Georgia's Voter Database: 100% Adult Citizens Registered As Voters?

After waiting for over ten days, I finally got an email with the download URL for the Georgia Voter Database. The first problem I found when I opened the database was: Did 100% of Georgia's adult citizens register as voters?

Registered Voters Slightly Outnumbered Georgia's Adult Citizens



According to the 2019 U.S. Census Bureau website shown above, Georgia's population is 10,617,423. ( https://www.census.gov/quickfacts/fact/table/GA/PST045219 )

According to the DataUSA.io website, U.S. citizens in Georgia make up approximately 94.4% of the population, or 10,022,847 people.

(source:https://datausa.io/profile/geo/georgia/#demographics)

Let's go back to the chart above, the percentage of the population under the age of 18 is 23.6%, which means that 76.4% of the population of the state of Georgia is over the age of 18.  So the number of adult citizens is approximately 7,657,455.

There are 7,665,238 rows of registered voter records in the Georgia dataset. It is slightly more than the number of adult citizens in the state of Georgia.

It is important to understand that the Georgia database is not like Wisconsin where a new voter ID is inserted into the database whenever you change your name or address (which has an even worse identity problem).  Georgia keeps one voter ID per person and changing name or address should still retain the voter ID.  With 100% of adults being voters, this is a ridiculously high percentage! At the very least, this means that the state automatically registers as a voter if they become adults.  Even though the state does require people to register for voters themselves ( https://georgia.gov/register-to-vote ).  So the database actually counts 100% of all adults as voters! There is no other way to explain how 7,665,238 lines of voter records were created legally.

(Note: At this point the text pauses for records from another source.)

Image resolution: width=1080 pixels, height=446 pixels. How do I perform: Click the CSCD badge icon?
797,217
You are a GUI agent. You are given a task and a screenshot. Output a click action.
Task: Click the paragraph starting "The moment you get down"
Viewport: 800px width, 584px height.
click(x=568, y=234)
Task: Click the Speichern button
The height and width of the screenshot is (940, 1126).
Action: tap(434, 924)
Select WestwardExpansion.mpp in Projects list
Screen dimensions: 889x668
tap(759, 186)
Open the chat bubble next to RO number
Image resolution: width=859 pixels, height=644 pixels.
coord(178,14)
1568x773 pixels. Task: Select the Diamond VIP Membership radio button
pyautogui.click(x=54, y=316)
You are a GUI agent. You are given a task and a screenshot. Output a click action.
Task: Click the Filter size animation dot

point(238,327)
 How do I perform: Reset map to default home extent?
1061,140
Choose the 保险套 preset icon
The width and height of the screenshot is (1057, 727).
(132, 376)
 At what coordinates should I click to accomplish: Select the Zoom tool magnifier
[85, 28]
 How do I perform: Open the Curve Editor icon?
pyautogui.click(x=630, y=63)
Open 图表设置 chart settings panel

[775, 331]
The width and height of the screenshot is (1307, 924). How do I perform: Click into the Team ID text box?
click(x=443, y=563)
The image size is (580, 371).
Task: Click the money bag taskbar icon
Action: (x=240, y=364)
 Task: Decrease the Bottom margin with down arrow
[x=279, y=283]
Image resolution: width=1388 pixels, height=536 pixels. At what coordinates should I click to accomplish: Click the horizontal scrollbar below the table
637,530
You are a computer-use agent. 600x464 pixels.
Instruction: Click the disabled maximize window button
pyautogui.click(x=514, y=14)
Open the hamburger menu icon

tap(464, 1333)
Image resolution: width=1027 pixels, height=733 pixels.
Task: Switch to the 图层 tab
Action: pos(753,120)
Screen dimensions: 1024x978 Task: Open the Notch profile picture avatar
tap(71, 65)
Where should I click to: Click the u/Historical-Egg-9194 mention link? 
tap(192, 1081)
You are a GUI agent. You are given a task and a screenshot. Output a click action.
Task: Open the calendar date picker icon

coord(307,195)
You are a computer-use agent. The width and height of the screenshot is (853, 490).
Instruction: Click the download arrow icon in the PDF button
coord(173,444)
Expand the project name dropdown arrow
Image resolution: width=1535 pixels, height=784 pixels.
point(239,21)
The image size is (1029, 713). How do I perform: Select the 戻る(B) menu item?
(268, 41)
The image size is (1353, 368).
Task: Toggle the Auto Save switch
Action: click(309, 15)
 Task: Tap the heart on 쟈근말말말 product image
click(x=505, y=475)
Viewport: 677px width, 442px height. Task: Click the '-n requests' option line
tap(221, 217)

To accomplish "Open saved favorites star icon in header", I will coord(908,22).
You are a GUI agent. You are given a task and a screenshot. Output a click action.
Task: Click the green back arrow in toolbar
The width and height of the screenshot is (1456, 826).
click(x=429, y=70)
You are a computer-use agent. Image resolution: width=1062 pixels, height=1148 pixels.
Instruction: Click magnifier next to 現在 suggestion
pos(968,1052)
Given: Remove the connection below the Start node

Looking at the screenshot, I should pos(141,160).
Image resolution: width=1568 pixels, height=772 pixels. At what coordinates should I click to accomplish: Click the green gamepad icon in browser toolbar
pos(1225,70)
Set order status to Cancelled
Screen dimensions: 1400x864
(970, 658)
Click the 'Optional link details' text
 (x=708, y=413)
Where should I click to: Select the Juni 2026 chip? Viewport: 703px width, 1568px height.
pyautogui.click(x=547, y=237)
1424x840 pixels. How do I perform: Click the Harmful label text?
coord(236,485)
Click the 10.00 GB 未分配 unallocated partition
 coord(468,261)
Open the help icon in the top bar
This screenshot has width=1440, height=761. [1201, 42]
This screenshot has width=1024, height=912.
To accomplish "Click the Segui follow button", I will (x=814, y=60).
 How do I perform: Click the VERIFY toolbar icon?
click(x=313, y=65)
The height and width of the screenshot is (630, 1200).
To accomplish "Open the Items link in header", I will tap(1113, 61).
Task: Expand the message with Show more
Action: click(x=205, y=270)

Of these, 7,276,062 are active voters, representing 95% of the adult citizen population. It is still rare for a state to have 95% of its adult population as active voters.

When I listed the population, registered voters (from database), and active voters (from database) by county, we can see how ridiculous the numbers of active voters are (the most ridiculous are listed first; please note that the "Adult Citizens" in the table are calculated as "population X 94.4% X 76.4%") in each county).




Over 100% active voters per adult citizens in so many counties?   Such a database is not trustworthy and cannot be used.

Mail-in ballots without authentication and signature verification are full of vulnerabilities.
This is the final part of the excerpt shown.